SUPPLIED INFORMATION:
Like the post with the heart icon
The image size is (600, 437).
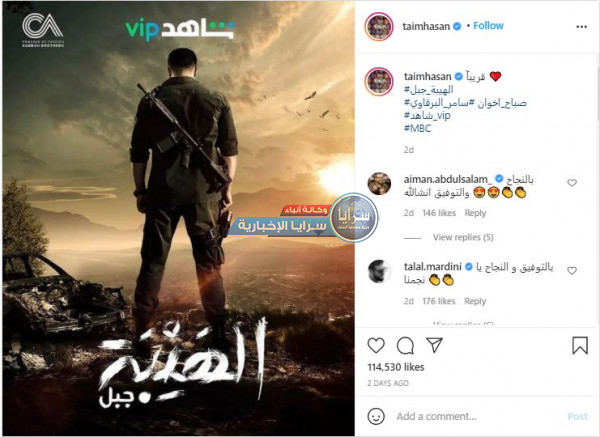pyautogui.click(x=376, y=346)
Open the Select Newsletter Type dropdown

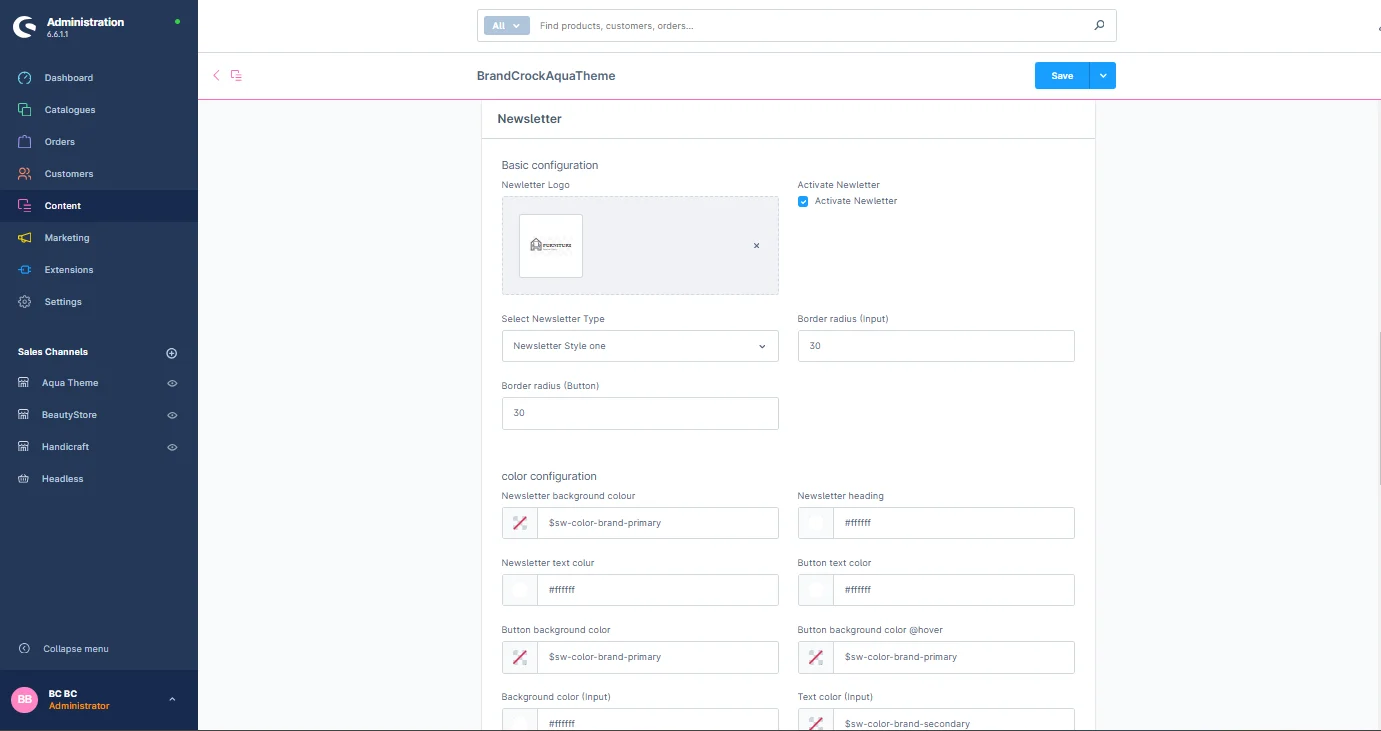tap(639, 346)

DESCRIPTION OF THE TASK: Set down word for word the lines beginning with the one containing "The image size is (600, 437)." and ending with the last line of the listing, inclusive. Omit every picture.

ANSWER SPACE:
The image size is (600, 437).
pyautogui.click(x=376, y=346)
Open the Select Newsletter Type dropdown

tap(639, 346)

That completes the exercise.